[Collected data entries]
......

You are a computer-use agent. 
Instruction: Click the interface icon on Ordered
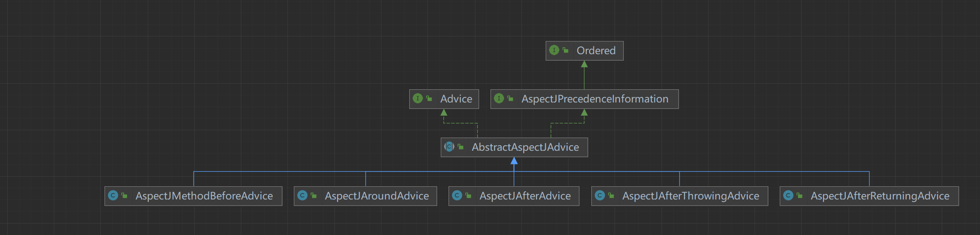(x=554, y=50)
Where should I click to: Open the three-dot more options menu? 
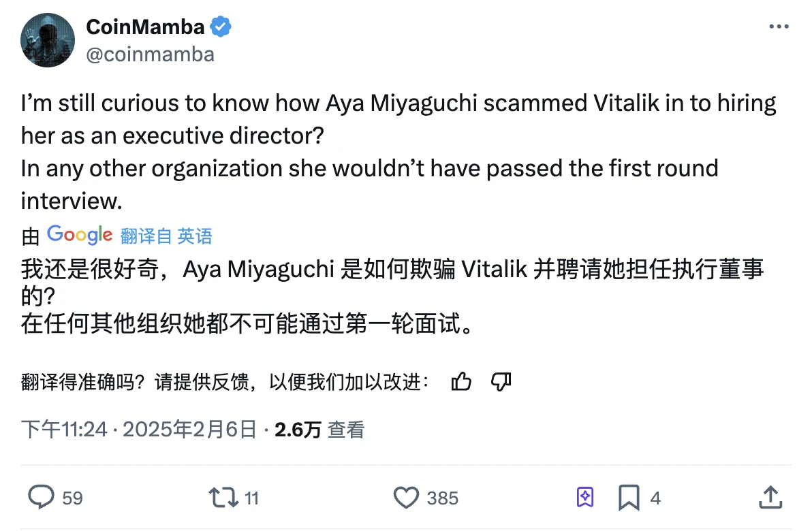[x=779, y=27]
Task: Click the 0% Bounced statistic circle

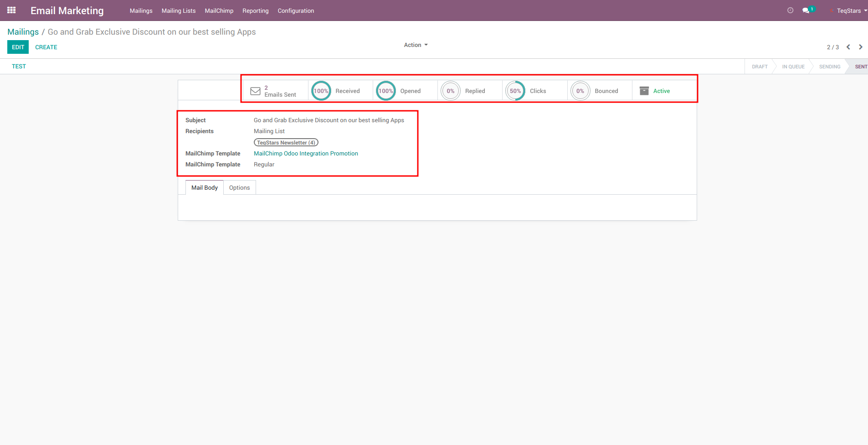Action: tap(580, 91)
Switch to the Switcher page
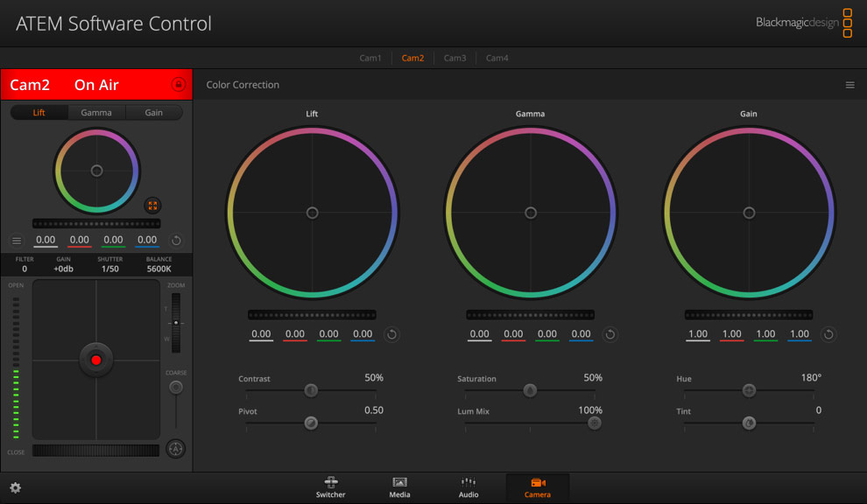Screen dimensions: 867x504 (x=330, y=487)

......

▸ **WHAT IS BEING ASKED**: Which lines run from the one that holds "Where should I" to the final line of the records above? Return them exactly, and skip the pictures.

▸ **ANSWER FOR THE TASK**:
Where should I click to: Open the three-dot more options menu? 
[x=779, y=27]
Task: Click the 0% Bounced statistic circle

Action: tap(580, 91)
Switch to the Switcher page
Screen dimensions: 867x504 (x=330, y=487)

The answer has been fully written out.